El azul tormentoso de una calcedonia nocturna colma otra vez la superficie de la piedra. En el borde, manchas púrpura o bermellón rodean pálidos velos pulcramente fragmentados por la erosión. Su rastro oblicuo desaparece con rapidez en el espesor del mineral, como grietas atrapadas en el hielo. En el fondo, estratos lechosos, más claros o más oscuros dibujan tanto horizontes superpuestos como los reflejos de un astro invisible que avanza en su órbita borrosa. Y, arriba, enormes nubarrones hacen hervir mil amenazas oscuras y una explícita: a modo de última advertencia, un meteorito consumido en medio del cielo por su propia caída lanza un trágico insulto a las tinieblas.
Las dos caras del ágata están igualmente pulidas y son del mismo azul nocturno.
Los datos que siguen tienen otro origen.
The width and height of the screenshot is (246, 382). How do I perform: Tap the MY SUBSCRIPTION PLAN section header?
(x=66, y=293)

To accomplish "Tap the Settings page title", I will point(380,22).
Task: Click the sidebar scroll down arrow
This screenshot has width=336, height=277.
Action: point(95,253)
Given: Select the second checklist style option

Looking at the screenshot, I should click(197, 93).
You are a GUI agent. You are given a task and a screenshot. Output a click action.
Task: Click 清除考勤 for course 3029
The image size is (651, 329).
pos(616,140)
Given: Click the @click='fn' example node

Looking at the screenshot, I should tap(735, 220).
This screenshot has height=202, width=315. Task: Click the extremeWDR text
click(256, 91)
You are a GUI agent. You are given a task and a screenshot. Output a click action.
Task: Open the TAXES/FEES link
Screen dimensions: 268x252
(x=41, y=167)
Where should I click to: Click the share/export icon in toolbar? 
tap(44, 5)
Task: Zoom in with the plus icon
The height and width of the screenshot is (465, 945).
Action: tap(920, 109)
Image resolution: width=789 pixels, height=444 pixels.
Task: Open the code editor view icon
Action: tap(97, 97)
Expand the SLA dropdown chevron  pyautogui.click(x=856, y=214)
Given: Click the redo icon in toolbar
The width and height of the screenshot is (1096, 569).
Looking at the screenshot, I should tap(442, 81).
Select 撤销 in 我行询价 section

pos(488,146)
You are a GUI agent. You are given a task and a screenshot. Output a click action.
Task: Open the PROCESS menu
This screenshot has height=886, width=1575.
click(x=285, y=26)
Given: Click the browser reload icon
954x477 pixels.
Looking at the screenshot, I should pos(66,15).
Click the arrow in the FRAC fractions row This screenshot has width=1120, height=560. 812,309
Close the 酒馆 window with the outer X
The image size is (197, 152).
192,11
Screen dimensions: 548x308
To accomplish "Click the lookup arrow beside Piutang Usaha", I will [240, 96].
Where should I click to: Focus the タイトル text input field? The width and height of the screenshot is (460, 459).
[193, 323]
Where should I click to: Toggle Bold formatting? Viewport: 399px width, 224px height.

Ofrecen un espejo idéntico, cargado de presagios y de injurias. Entre ellas, acaso como garantía de una terrible promesa, se desplaza el agua oculta de los orígenes, que apenas se ve como una sombra y se oye como un chapoteo. Creo que nadie puede quedar insensible a la emoción que provoca semejante presencia. Este recipiente sellado nunca estuvo abierto. Tampoco necesitó soldarse a una base, como la ampolla. Un vacío penetra hasta el corazón de la masa. Nada ni nadie la forzó ni le inyectó el fluido incorruptible que contiene y que, desde entonces, no se puede escapar ni tampoco endurecerá.

El ser vivo que la observa entiende que por sí mismo jamás podrá llegar a ser tan duradero ni tan cerrado. Ni tan ágil ni tan puro. Se reconoce desdichado en el límite de otro imperio y, súbitamente, extranjero en el universo: un intruso estupefacto. Adivino quizá con facilidad excesiva –por obsesión personal– las reflexiones, los vagos sueños que pueden hacer dudar a un pasajero del mundo a partir de alguna piedra encantada por el licor, un poco de agua que ha quedado prisionera en la cavidad transparente de una piedra hermética.